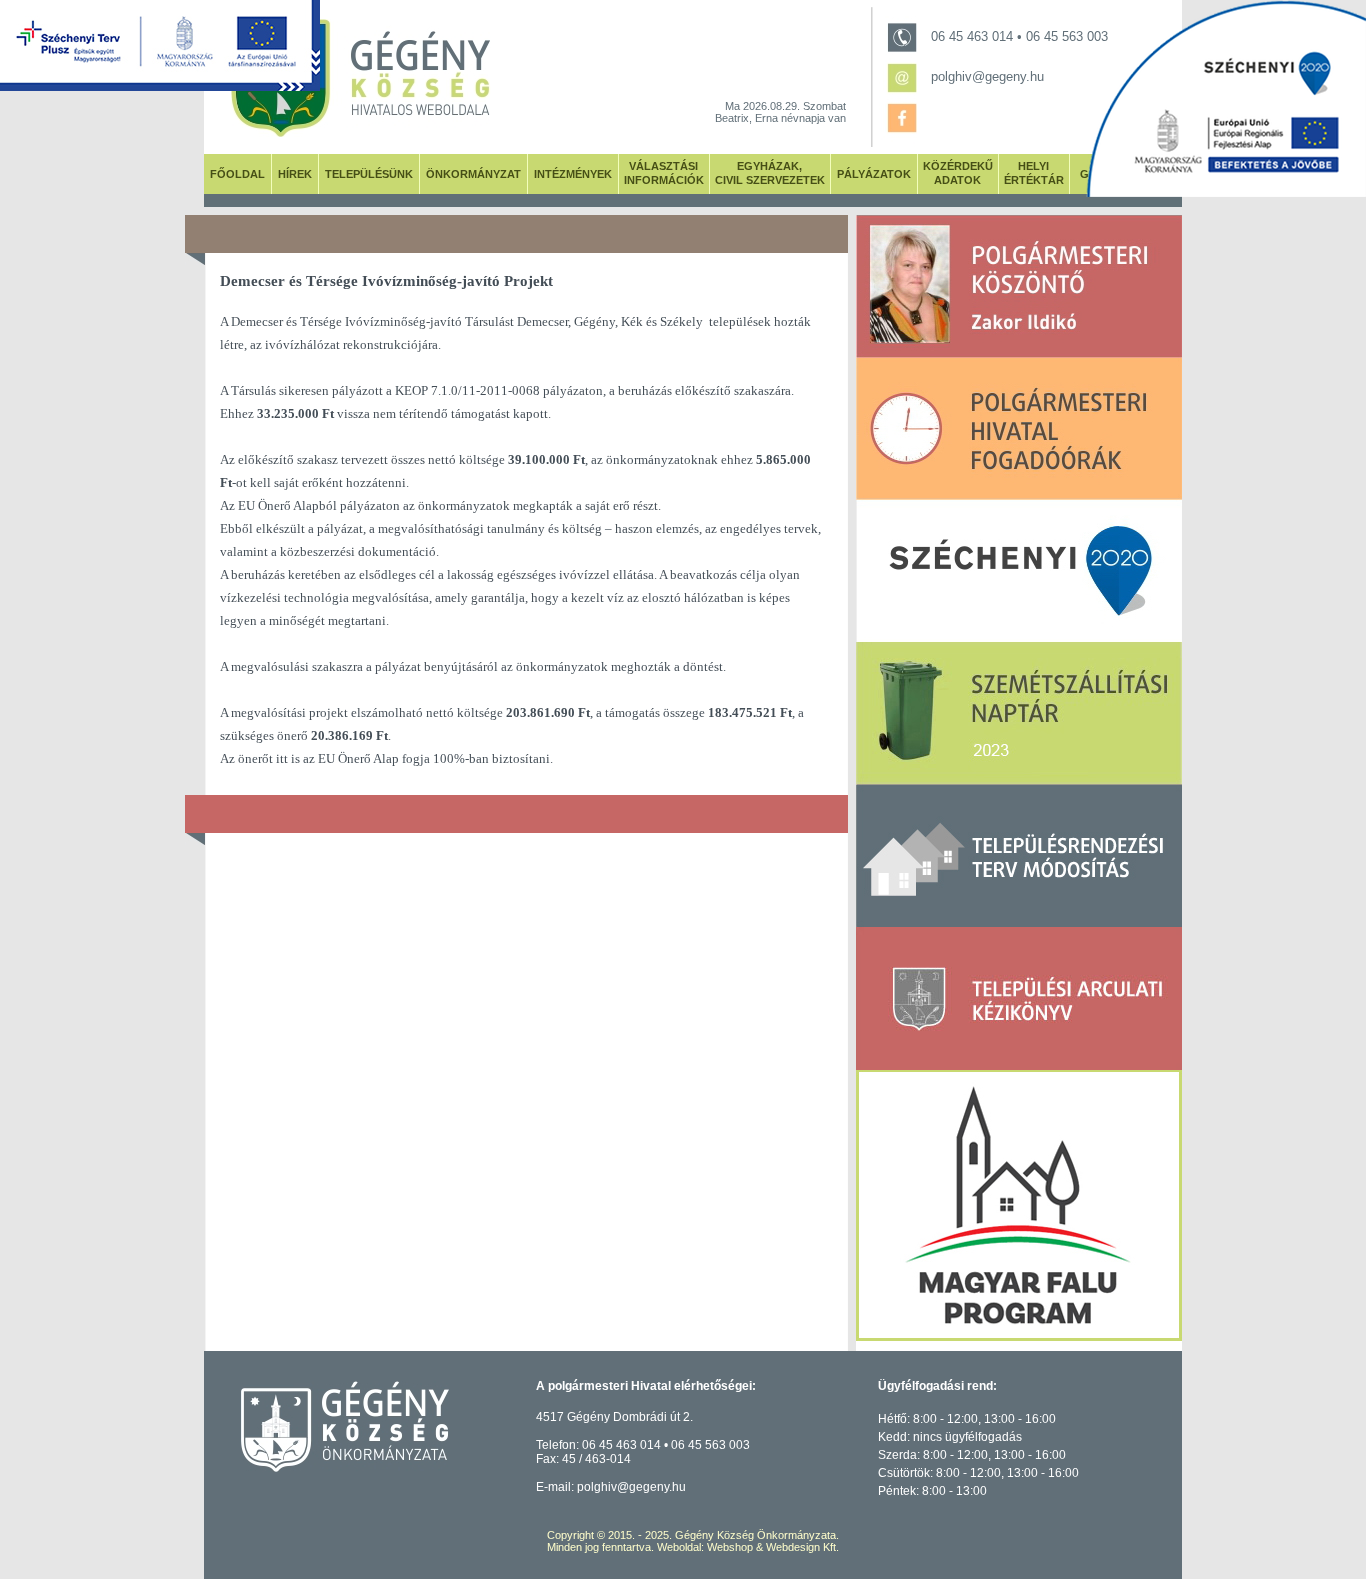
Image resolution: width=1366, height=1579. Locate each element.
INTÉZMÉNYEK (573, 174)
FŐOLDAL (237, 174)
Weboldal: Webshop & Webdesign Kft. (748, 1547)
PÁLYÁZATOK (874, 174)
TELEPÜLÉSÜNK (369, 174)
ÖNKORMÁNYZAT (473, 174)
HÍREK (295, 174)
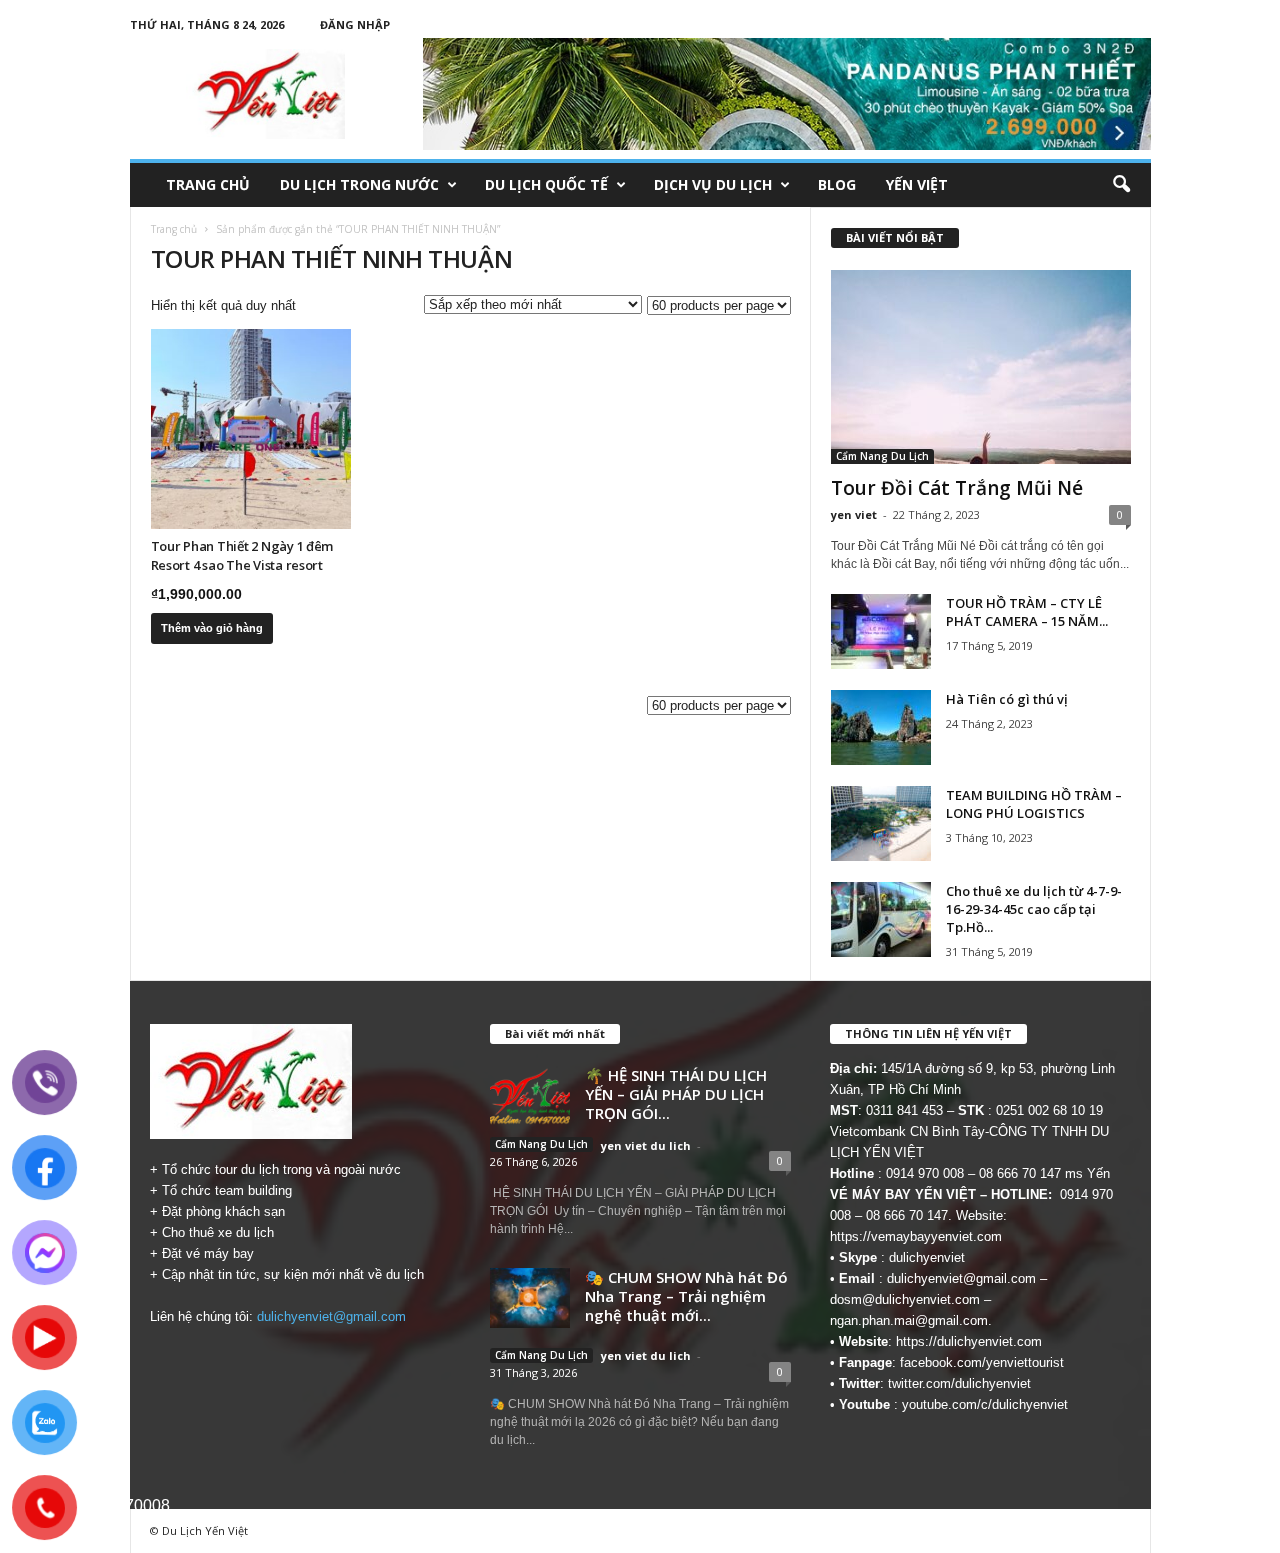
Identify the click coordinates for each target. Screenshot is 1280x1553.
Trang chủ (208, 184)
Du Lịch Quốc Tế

----

__TASK TO COMPLETE__
Lines containing the string "each" in the entries above should be counted. State that number alone.

__REPLY TO THE TASK__
2